The study, co-authored by New America Foundation Program Associate Sarah Axeen, found that U.S. firms spent twice as much on health care in 2005 as their foreign competitors. For every American worker making $18 an hour, U.S. companies spent $2.38 per hour for that worker's health insurance. In contrast, firms in Canada, Japan, Germany, the United Kingdom, and France paid workers an average $20 per hour and spent 96 cents per hour on health care for each worker.

Meanwhile, American workers are also spending more on health care. Nichols says the average worker contribution for family health insurance has increased by 102 percent since 2000.

Nichols maintains that the wide cost difference between U.S. health costs and those overseas threatens the nation's ability to compete in the global marketplace.

But he also says it is impossible for companies to shift all of the burden of health insurance costs to workers. Union contracts get in the way, and employers cannot match salary increases or decreases to highly variable health care costs.

"Health care costs growth produces a series of 'shocks' of varying magnitude that cannot be fully shifted into wages in the short run," Nichols says. "Because the shocks persist, employers cannot get to the long-run equilibrium where health costs are fully shifted" to workers.

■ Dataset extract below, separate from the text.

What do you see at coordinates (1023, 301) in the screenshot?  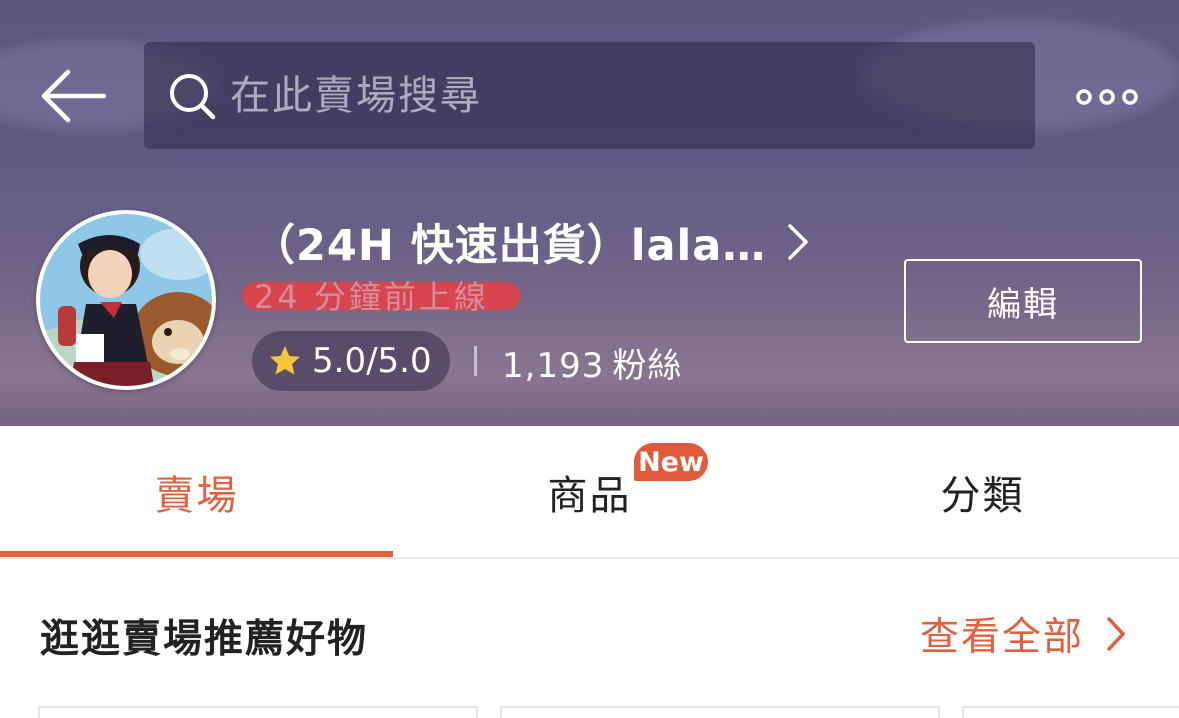 I see `edit-button: 編輯` at bounding box center [1023, 301].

Instead, businesses end up having to bear a fair share of the costs, making it attractive to relocate operations overseas where firms do not contribute as much to their workers' insurance plans, Nichols says.

The solution, he suggests, is for the U.S. government and individual workers to pay more of their own health insurance costs.

Under that system, employers would be required to "cash out" health plans and convert health care contributions into raises for their workers. Workers would then use the money to purchase health insurance.

Nichols' suggestions fall in line with legislation by Ron Wyden, D-Ore., whose bill (S 334) would create a worker-based system.

Under Wyden's measure, state-based "Health Help Agencies" would offer workers information and guidance to buy the right insurance plan. The proposal would encourage plans with low-cost preventive care and chronic disease management—all with an eye toward reducing future health care costs.

Brian Baird, D-Wash., is sponsoring a companion bill in the House (HR 3163). Neither measure has seen committee action.